*Material to process*
######

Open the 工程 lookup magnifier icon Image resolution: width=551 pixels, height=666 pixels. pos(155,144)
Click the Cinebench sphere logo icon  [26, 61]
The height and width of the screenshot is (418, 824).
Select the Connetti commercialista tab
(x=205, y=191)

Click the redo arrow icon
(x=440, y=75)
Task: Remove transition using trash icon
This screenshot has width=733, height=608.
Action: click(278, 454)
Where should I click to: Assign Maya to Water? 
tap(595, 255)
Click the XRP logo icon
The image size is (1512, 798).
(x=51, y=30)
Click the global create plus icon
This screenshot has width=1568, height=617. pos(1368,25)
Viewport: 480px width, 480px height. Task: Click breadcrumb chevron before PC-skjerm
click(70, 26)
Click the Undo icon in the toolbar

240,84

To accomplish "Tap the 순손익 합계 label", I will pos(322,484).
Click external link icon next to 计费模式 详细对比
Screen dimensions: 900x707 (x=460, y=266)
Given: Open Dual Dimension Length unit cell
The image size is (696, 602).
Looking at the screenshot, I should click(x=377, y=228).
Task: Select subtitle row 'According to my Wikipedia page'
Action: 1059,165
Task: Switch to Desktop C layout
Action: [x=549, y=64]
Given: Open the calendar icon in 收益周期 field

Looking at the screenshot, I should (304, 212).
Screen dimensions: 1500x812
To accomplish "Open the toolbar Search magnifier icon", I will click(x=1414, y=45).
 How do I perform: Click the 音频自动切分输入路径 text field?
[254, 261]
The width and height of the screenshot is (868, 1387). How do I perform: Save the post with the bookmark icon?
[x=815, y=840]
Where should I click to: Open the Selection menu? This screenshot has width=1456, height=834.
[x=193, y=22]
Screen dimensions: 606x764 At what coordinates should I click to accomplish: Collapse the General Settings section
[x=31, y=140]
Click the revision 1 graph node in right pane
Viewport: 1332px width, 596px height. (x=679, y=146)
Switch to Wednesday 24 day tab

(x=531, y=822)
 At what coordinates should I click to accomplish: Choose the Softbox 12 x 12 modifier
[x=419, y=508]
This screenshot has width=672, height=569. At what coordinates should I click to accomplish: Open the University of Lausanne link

######

*What you have to do*
Rewrite the lines of the listing above as a numbered list, leaving out blank lines, starting at the line that contains "Click the Cinebench" and ending at the line that contains "(x=51, y=30)".

*Reply*
1. Click the Cinebench sphere logo icon  [26, 61]
2. The height and width of the screenshot is (418, 824).
3. Select the Connetti commercialista tab
4. (x=205, y=191)
5. Click the redo arrow icon
6. (x=440, y=75)
7. Task: Remove transition using trash icon
8. This screenshot has width=733, height=608.
9. Action: click(278, 454)
10. Where should I click to: Assign Maya to Water? 
11. tap(595, 255)
12. Click the XRP logo icon
13. The image size is (1512, 798).
14. (x=51, y=30)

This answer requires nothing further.